You might ask "well, why would we ever use the approximate algorithm if the brute-force one has access to more information so would be faster?" The answer to that question would be, "well, how do we know for sure that it's faster?" As you can see, sometimes the approximate algorithm is still faster. It is a sampling-based approach; if it can sample few enough data values, it may still win out. The only way to get a reasonable estimate of the performance of the query would be to know how many distinct values are in the data set. Which, well, if we knew that, we'd be done.
(There are fancier ways to try to predict performance and select the right algorithm. We don't do that yet :-) In general, any attempt to predict performance and guess the right algorithm for a particular data set without first considering the data set, runs the risk of getting it wrong sometimes.)
More generally -- APPROXIMATE_COUNT_DISTINCT() does perform considerably more logic per row considered, than does COUNT(DISTINCT ...). It hopes to be faster anyway by considering many fewer rows. But the number of rows considered is governed by the parameters that you pass into the function. If you manage to force it to consider every single row, it will certainly be slower than regular COUNT(DISTINCT ...); it's considering the same data set but performing more logic per row considered. (You might ask "why don't you automatically switch to COUNT (DISTINCT ...) in this case?" We would ask in response "why are you running APPROXIMATE_COUNT_DISTINCT() when you don't want an approximate answer?" It'd be an odd request; maybe you'd have a reason...) So, draw out those two lines on a graph; APPROXIMATE_COUNT_DISTINCT() performance and COUNT(DISTINCT ...) performance. The latter as a flat line indicating its runtime; the former as a curve with runtime as a function of error_tolerance. At no/zero error tolerance, trying to approximate the result will always be slower. At high error tolerance, it should be faster. So the two lines (curves) must always cross somewhere. For you, on your data set, they happen to cross at 5.
Adam
Let me know if this makes sense.
thanks for your time. I think I get your points but I still think something is going wrong (or could be better). I guess APPROXIMATE_COUNT_DISTINCT uses king of HyperLogLog algorithm and I think I am familiar with its basic concept.
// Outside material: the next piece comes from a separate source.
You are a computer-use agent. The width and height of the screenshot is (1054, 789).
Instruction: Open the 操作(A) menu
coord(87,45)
I've written a simple test cases. First 3 test cases gives expected results (and demonstrates that count distinct can be significantly faster than approximate count distinct) but the 4th test case gives odd results and I think it might show there is a bug that creates significant slow down.
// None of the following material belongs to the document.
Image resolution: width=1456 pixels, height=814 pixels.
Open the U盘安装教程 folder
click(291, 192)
The test is done on a single node (k-safe=0).
For the plans that seem to get much slower -- how much memory is Vertica using to execute those? And what does the query plan (with EXPLAIN) look like?
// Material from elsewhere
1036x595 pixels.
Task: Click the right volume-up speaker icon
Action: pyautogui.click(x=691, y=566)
You're making quite a lot of groups there. And greater precision requires more resources per group. I'm wondering if the query is deciding, based on your resource pool settings, that it doesn't have enough memory to keep all of the groupings in memory simultaneously. Which is, of course, one way to cause a query to slow down due to lack of resources.
Adam
I tried to assign all available memory to vertica - resource usages shows 109GB assigned to the single query. The test results are the same though.
There is only 11 groups.
Explained plans: and I noticed the only difference is in function name ApproxCountDistinct5PCT vs. ApproxCountDistinct. There might be a different implementation...
I tried to profile these queries. Disk reads 134MB. ApproxCountDistinct5PCT uses 320MB of Memory, ApproxCountDistinct uses 2,5GB.
Have you been able to replicate the scenario?